Las arquitecturas apócrifas. de nuestro tiempo generan con inusitada rapidez postulados permisivos también apócrifos, que carecen de estructura moral y no se configuran bajo ninguna formalidad ética, su labilidad conceptual les permite aceptar cualquier propuesta arquitectónica con tal de que en sus formas se manifieste la diferencia, amenicen el acontecimiento y permitan inaugurar el simulacro; cuanto más deteriorado es el espacio ambiental que construimos en nuestras sociedades abiertas, más fácil resulta generar los sistemas apropiados para su integración. Esto explicaría, en parte, que un proceso que aparece como freno a la destrucción restauradora se transforme en ideología productiva, subordinando necesidades sociales y funciones públicas, sentando a la misma mesa al inversor urbano y al gestor político.

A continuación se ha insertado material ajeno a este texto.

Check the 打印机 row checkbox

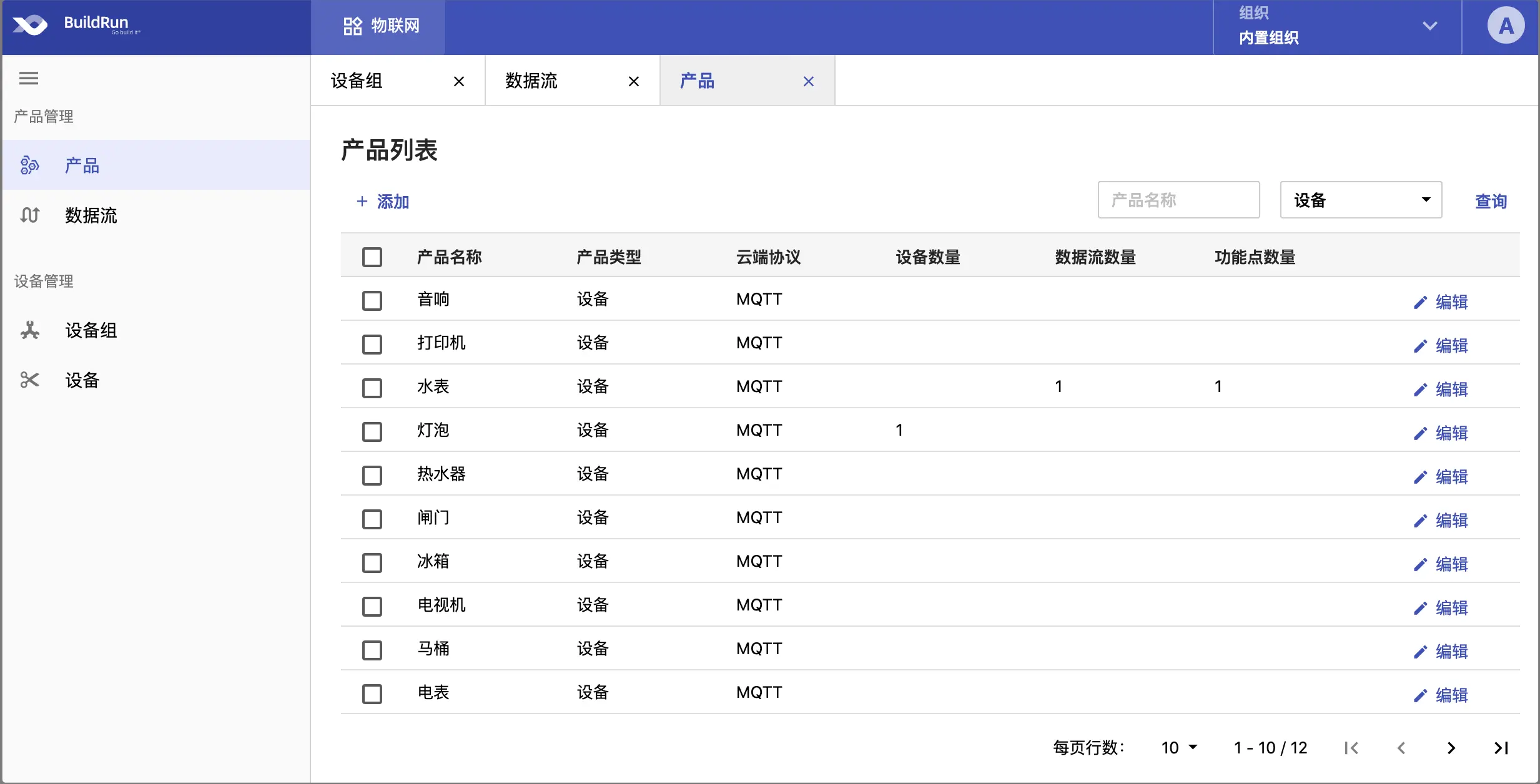372,344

Una sutil conciencia neoconservadora amanece sobre los espacios abandonados de la historia, con la evidencia clara de apartar el proyecto utópico y devolver el presente a los resecos itinerarios de la memoria, simular el hoy con los reductos del ayer, una memoria que oscurece la utopía.

Acción nociva

Desde los supuestos de esta ideología restauradora, el espacio no se puede recuperar como lugar, y la utopía queda agostada por el pesimismo que encierra el malestar de nuestra cultura; la nociva acción de esta ideología es consecuencia de un síntoma más profundo, el que experimenta la conciencia moderna al no poder acomodar la transmutación del tiempo al entorno donde habita el hombre. Esta alteración en el concepto del tiempo fundamenta en la sociedad pragmática en que vivimos la necesidad del simulacro, simulación que se manifiesta en cualquier acontecimiento de lo público. Los obstáculos hacia el proyecto innovador en el espacio de la ciudad reside en los presupuestos de la ideología productiva que sustenta el diseño de estos lugares y cuya naturaleza se rige por una triple alianza: el pensamiento neoconservador de las burocracias políticas, el espacio económico-técnico de sus tecnologías abiertas y los aún eficientes reductos de la cultura pequeñoburguesa.

Innovar los nuevos espacios para la utopía, como restaurar los lugares que amparaba el proyecto del pensamiento histórico, se presenta en la actualidad como una actividad de claros perfiles ambiguos, correlato evidente sin duda, porque la ambigüedad, como apuntaba Benjamin, desplaza la autenticidad en todas partes.